Both the line with "This screenshot has width=1067, height=600." and the line with "Task: Open the Exposure Areas page" in the records below must appear in the output, along with every line between them, exactly and with nothing added.

DATA UNDER STUDY Start Marker

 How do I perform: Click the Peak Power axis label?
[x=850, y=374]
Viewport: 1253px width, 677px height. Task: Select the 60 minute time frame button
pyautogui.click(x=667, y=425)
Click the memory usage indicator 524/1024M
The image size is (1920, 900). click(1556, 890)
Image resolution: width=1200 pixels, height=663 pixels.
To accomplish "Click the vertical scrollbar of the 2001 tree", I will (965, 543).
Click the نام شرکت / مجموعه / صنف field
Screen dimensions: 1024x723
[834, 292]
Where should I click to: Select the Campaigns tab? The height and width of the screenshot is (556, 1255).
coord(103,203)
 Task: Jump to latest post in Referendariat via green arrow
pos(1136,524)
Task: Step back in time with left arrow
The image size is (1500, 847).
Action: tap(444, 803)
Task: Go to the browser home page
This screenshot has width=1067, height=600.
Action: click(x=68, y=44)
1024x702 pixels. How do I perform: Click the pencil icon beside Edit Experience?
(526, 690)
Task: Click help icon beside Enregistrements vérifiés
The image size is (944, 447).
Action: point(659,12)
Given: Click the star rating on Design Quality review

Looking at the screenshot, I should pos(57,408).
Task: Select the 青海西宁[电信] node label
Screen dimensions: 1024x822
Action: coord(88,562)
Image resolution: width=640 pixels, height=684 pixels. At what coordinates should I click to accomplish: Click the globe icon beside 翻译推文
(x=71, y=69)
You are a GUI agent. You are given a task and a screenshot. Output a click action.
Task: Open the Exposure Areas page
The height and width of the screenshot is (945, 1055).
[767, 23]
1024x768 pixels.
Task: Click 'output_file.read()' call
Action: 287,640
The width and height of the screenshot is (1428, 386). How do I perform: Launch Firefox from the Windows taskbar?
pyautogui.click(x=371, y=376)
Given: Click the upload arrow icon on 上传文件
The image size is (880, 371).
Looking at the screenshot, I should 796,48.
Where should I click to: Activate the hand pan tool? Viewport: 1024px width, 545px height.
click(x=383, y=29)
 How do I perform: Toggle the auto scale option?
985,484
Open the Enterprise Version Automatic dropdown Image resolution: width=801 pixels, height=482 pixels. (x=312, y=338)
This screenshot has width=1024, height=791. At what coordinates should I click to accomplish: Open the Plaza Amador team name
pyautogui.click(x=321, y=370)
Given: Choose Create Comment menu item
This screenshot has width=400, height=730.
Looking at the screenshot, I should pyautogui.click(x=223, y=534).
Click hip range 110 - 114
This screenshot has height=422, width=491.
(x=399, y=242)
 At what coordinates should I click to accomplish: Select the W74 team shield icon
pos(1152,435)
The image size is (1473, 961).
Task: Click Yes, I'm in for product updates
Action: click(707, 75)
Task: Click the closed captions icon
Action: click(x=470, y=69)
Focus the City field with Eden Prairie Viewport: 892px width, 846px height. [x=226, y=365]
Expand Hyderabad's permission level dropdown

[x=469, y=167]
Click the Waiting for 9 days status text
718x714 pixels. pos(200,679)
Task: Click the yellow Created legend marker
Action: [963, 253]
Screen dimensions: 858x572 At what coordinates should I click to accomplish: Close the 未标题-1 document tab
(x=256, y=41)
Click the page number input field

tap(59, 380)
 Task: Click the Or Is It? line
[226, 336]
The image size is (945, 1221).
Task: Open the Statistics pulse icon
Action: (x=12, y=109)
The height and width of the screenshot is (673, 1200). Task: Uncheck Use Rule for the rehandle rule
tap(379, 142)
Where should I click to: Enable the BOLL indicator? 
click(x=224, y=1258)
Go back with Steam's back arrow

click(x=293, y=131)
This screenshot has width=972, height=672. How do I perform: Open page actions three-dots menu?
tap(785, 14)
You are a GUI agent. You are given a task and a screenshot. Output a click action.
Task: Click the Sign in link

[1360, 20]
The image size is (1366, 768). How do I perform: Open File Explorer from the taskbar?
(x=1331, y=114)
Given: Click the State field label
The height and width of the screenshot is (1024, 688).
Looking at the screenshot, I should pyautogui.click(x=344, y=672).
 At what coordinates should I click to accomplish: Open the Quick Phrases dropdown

DATA UNDER STUDY End Marker

**ANSWER BELOW**
This screenshot has width=1067, height=600.
Action: click(x=68, y=44)
1024x702 pixels. How do I perform: Click the pencil icon beside Edit Experience?
(526, 690)
Task: Click help icon beside Enregistrements vérifiés
The image size is (944, 447).
Action: point(659,12)
Given: Click the star rating on Design Quality review

Looking at the screenshot, I should pos(57,408).
Task: Select the 青海西宁[电信] node label
Screen dimensions: 1024x822
Action: coord(88,562)
Image resolution: width=640 pixels, height=684 pixels. At what coordinates should I click to accomplish: Click the globe icon beside 翻译推文
(x=71, y=69)
You are a GUI agent. You are given a task and a screenshot. Output a click action.
Task: Open the Exposure Areas page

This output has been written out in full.